The research unit of the investment bank maintains its view that the downside risk led by the supply-demand imbalance in the container shipping industry would persist.
Based on these factors, it has maintained its “neutral” call on shipping and ports.
“Peak season demand is expected to be subdued in the second half of 2023 due to high US inventory levels which are likely to prolong destocking activities,” Maybank IB said in a note issued today.
“The market is also facing a capacity explosion with a significant increase in the container fleet, putting further pressure on shipping rates,” it added.
Nonetheless, some in the industry remain upbeat.
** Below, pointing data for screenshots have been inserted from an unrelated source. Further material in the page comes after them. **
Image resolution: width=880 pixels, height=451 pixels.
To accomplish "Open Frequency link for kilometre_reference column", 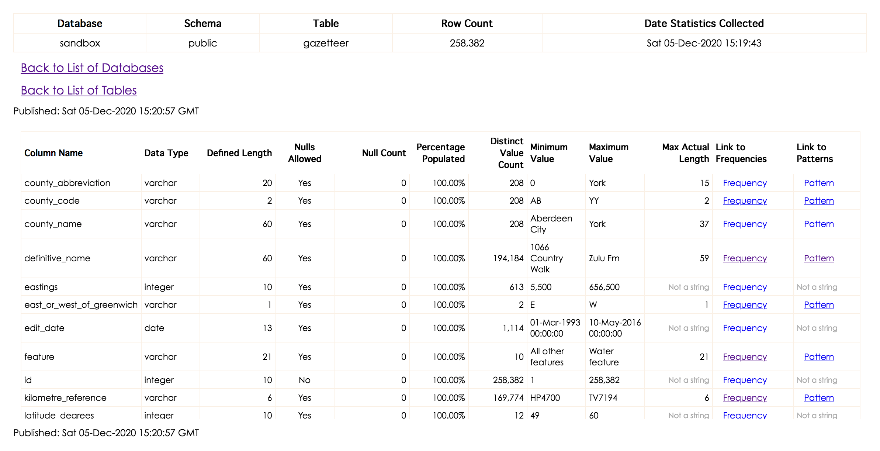I will pyautogui.click(x=745, y=397).
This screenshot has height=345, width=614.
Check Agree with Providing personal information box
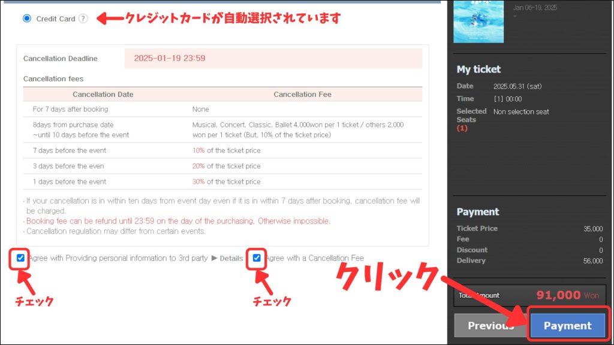[x=21, y=258]
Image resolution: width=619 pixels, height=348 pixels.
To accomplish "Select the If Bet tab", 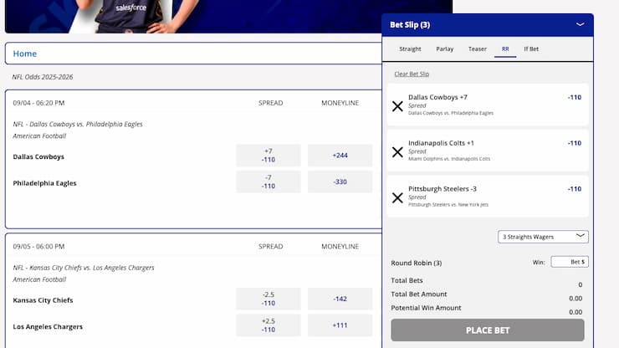I will point(531,49).
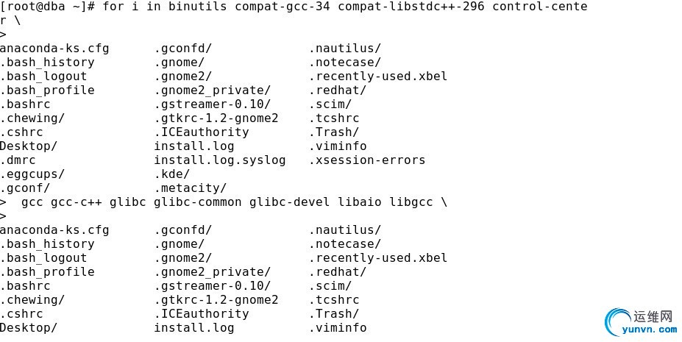Click install.log.syslog in the first listing

(220, 160)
For instance, Westports Holdings Bhd has revised its 2023 container volume growth guidance upwards during its second quarter 2023 (Q2 2023) results briefing.
It had based its sunnier outlook on its strong gateway cargoes and market share recovery.
Maybank IB is projecting container volume to grow by 6% year-on-year in 2023, from a contraction of 3% last year.
However, it also cautioned that the rates were still under pressure given the subdued peak season demand as US inventory levels remained high.
Leading shipping liners, including Maersk, CMA CGM and ONE, have observed prolonged destocking activities that are expected to extend into the second half of 2023.
As a result, a significant volume recovery is not anticipated until the end of 2023 or early 2024.